I was nine years old when I first came to America and met my parents: my Indian mother, who had left me in India to be raised by her parents while she built a life to bring me to, and my American ‘stepfather’, a gentle giant of a White man. Our first years together were difficult as they adjusted to becoming parents and I adjusted to becoming American. This isn’t the story of that adjustment, but that adjustment is the backdrop of my understanding Blackness in America.

It was 1985 and if I wasn’t the only Indian girl in San Francisco during that decade, you couldn’t prove it to me. On the playground, kids wondered whether Indian meant Filipino or Mexican. They told me I certainly wasn’t Asian, which surprised me since I had studied geography in India and learned it as a part of Asia. But being Asian in San Francisco didn’t mean looking like I did. I didn’t know what it meant in America to look like I did.

Sometime after our first year together, my dad invited his sister and her two daughters, who were near my age, over for dinner. He hadn’t been in touch with his family for many years and had never met his nieces. As we waited for their arrival, I was nervous not only about meeting my dad’s relatives, but even more so about his meeting his White nieces.

What would it mean for my dad to meet other little girls who were ‘really’ related to him? I pictured them in the blonde-haired green-eyed whiteness on Sweet Valley High book covers. I knew my Brown foreignness couldn’t compete with that. What if he liked them better?

I remember the knot in my stomach as I braced for their arrival. Even now, thirty years later, I can recall the joyful burst of it unclenching when I first caught sight of them. They were Black! Their skin was lighter than mine but they were unmistakably not just White. I’ll never forget the childhood relief that I wouldn’t have to compete with them for my dad’s affection: they were Black, we were at least on an even footing.

How to explain that moment? Was I a ten-year-old racist? Well, yes. I hungrily consumed cues of what it meant to be American and, even as a child, I could quickly imbibe the core of its social hierarchy: even if one couldn’t be White, it helped at least not to be Black.

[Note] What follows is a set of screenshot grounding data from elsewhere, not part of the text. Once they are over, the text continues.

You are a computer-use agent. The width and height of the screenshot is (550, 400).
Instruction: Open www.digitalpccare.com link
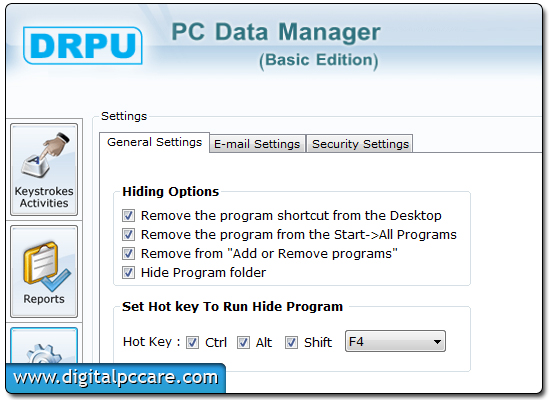tap(116, 378)
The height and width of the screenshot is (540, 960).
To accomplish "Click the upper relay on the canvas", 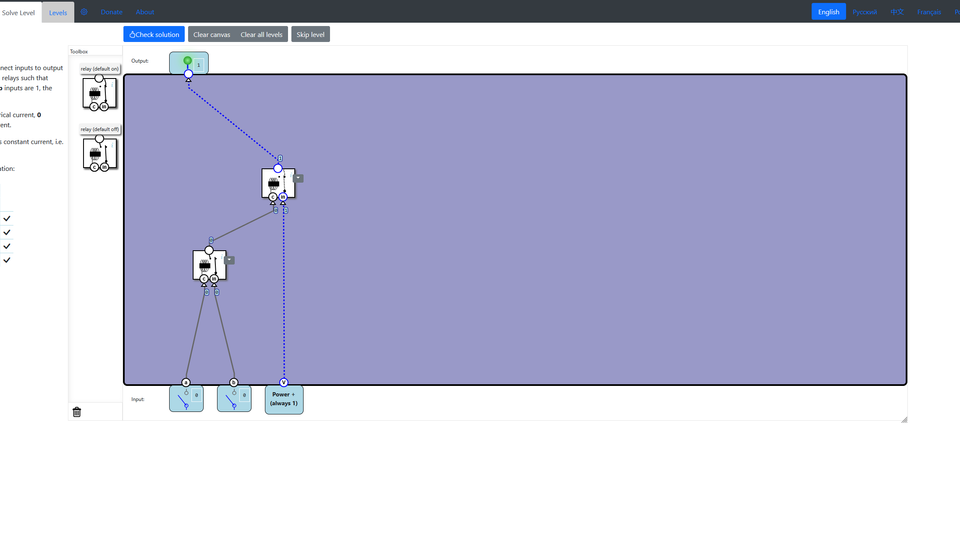I will pos(277,183).
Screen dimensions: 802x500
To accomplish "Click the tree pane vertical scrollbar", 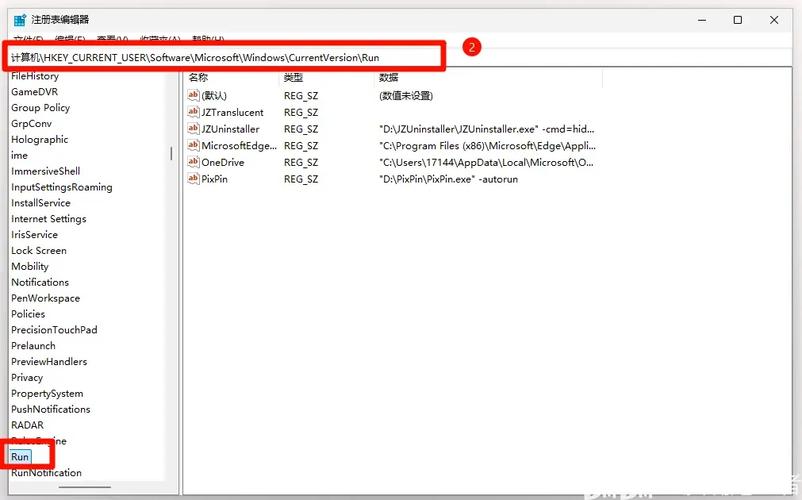I will click(171, 154).
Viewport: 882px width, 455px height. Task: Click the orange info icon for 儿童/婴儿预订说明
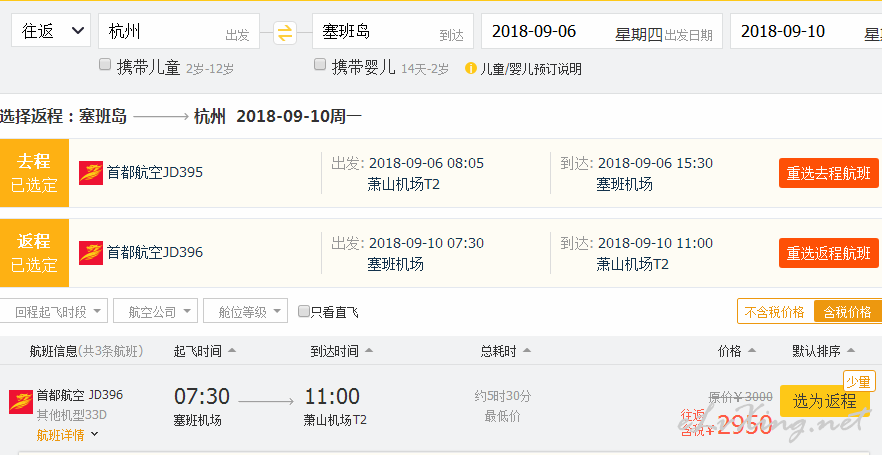tap(471, 69)
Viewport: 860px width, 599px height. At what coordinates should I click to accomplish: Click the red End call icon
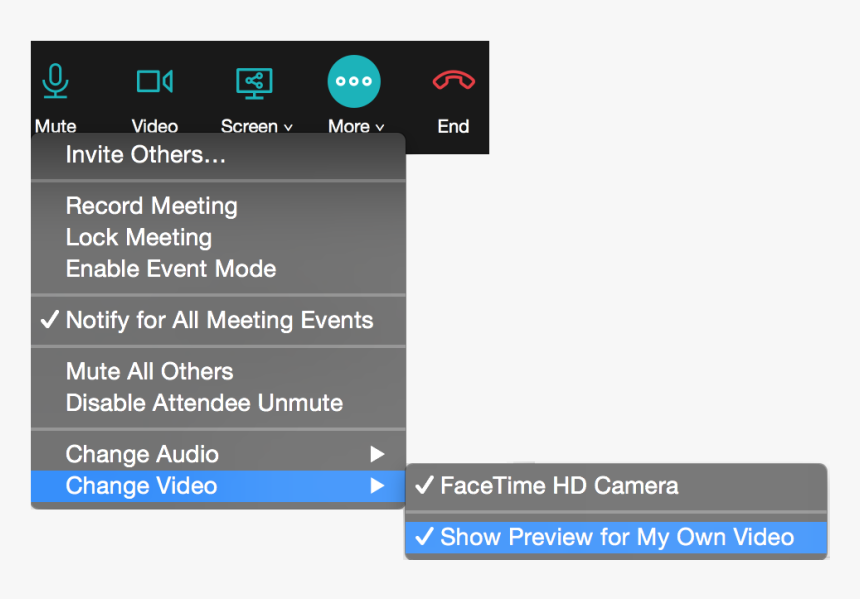[453, 81]
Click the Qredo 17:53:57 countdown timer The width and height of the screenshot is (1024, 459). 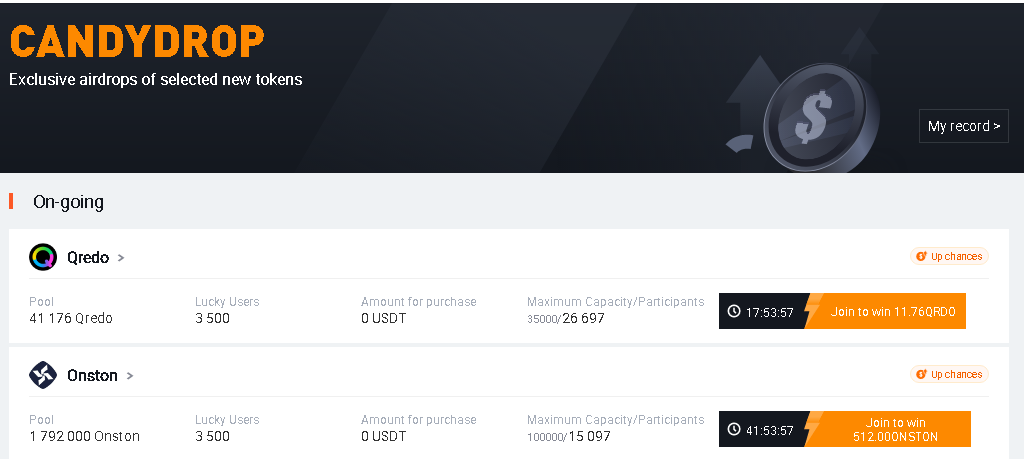769,312
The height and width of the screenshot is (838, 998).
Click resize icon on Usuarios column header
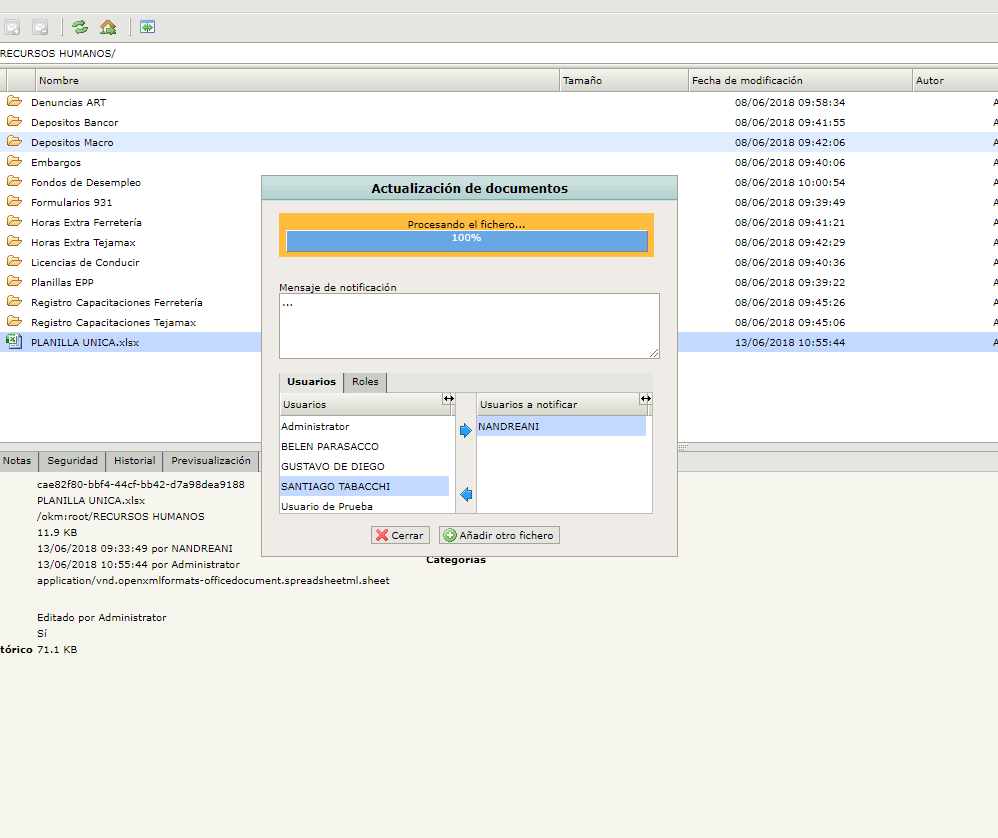448,399
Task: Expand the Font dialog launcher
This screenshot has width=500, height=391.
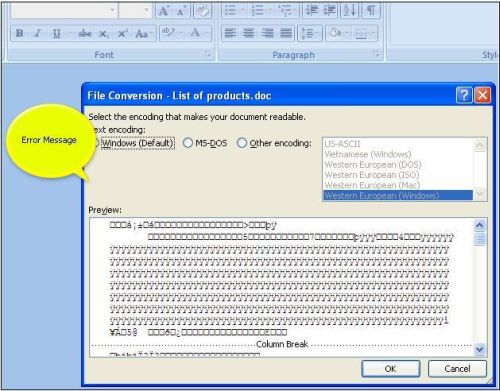Action: click(x=208, y=54)
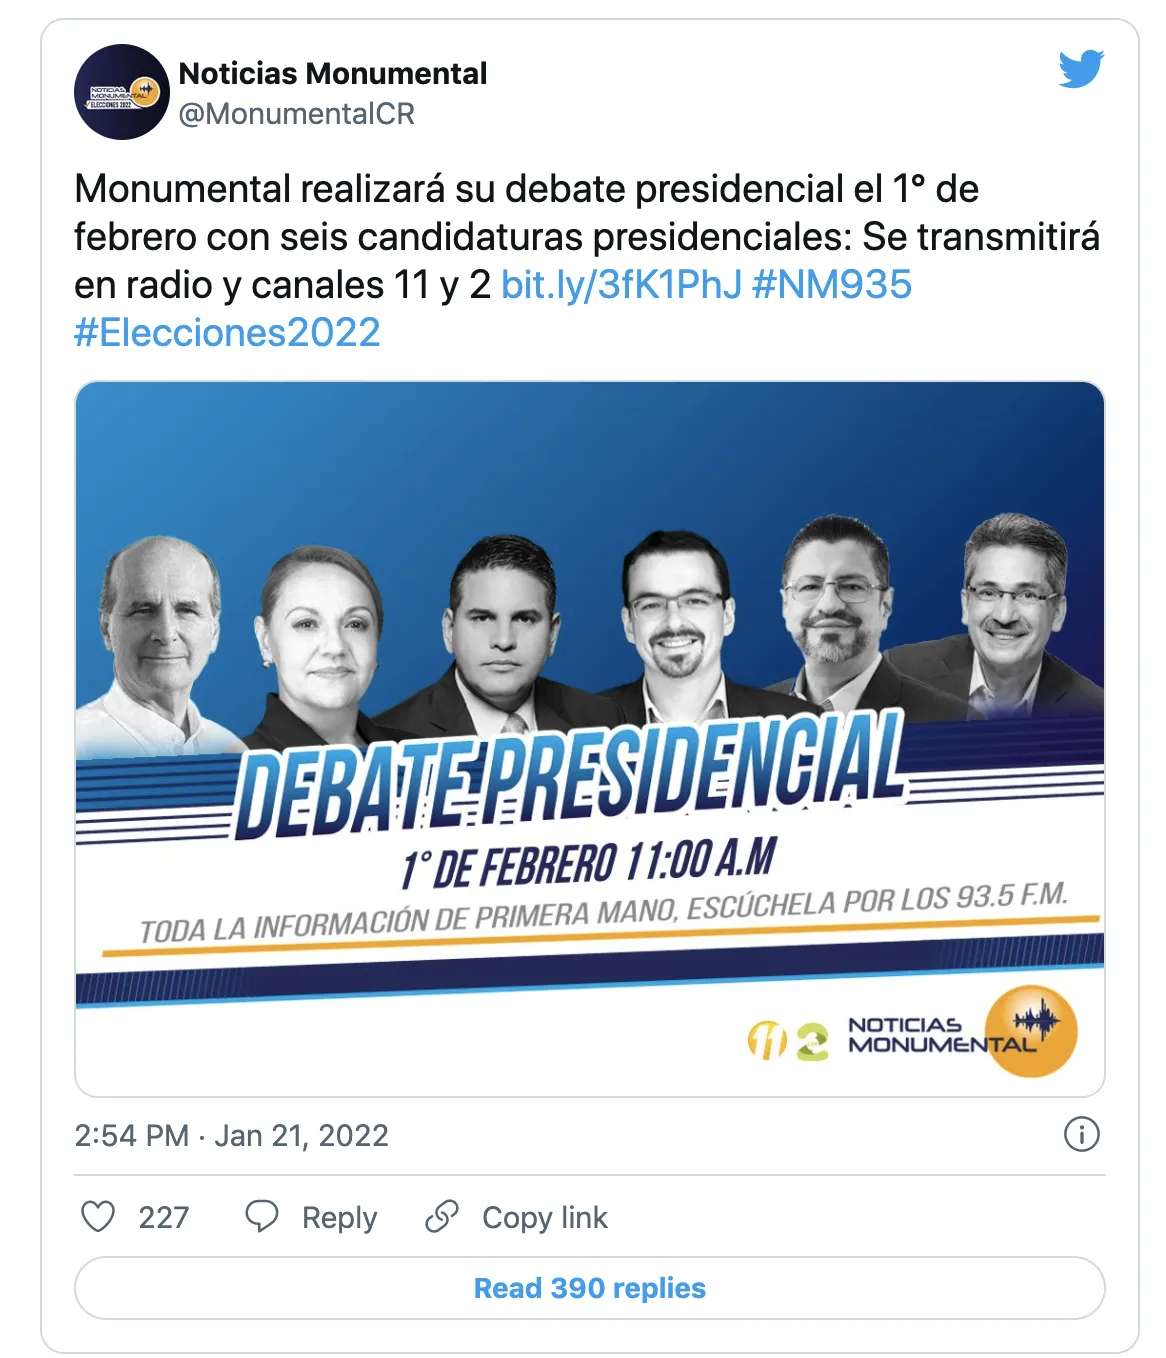This screenshot has width=1166, height=1358.
Task: Click the channel 11 and 2 logos
Action: pos(788,1040)
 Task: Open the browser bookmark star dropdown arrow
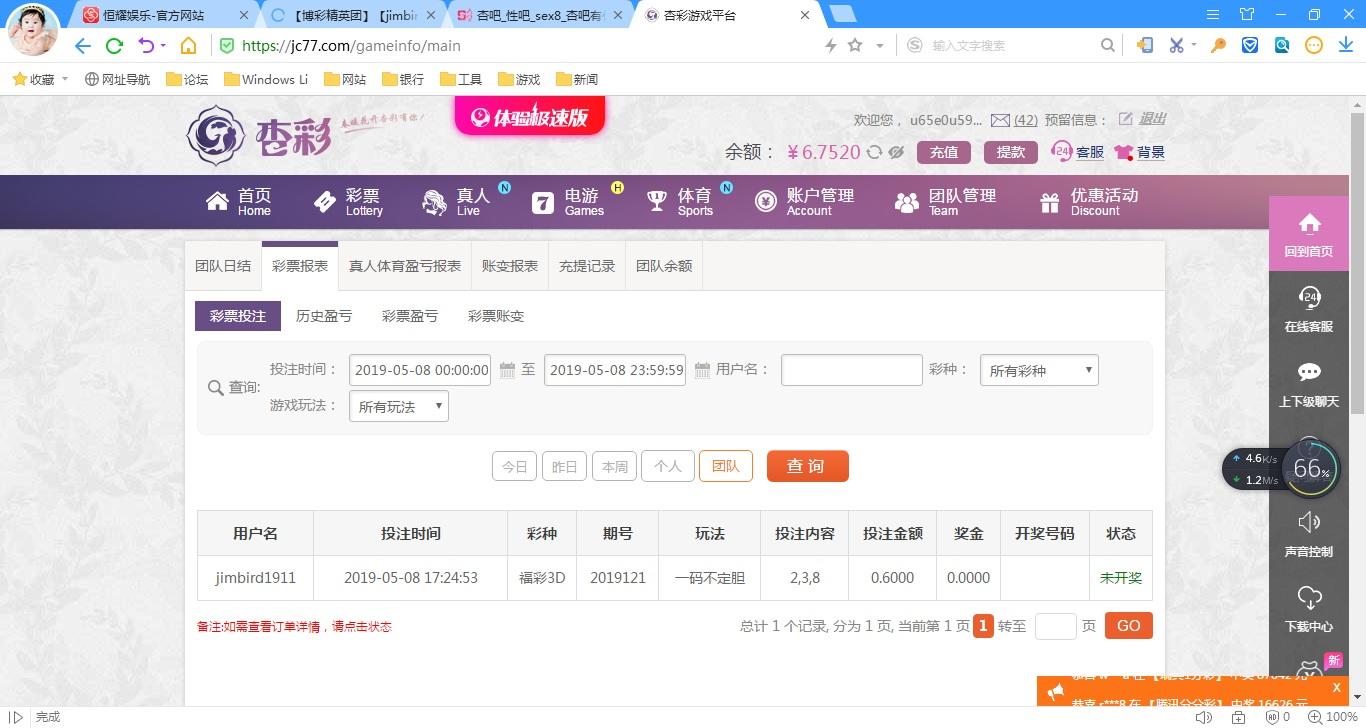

In the decades since, I’ve been in that ancient human inquiry of what it means to be deeply alive and truly myself. I’ve probed the scope of freedom allowed for this quest. It’s impossible to be in that struggle without appreciating the pain of those who undertake it within America’s most brutal context. To really understand how deeply alive and uniquely human one can be in America, one must incorporate the Black experience. My ten-year-old heart understood that. I’m angry at how many of my Indian-American compatriots attach themselves to the power of Whiteness.

Now, this movie’s celebration of Blackness, not only as a race, but also as a culture, and, most of all, as “a dream of wholeness, greatness and self-realization”, breaks my heart with joy.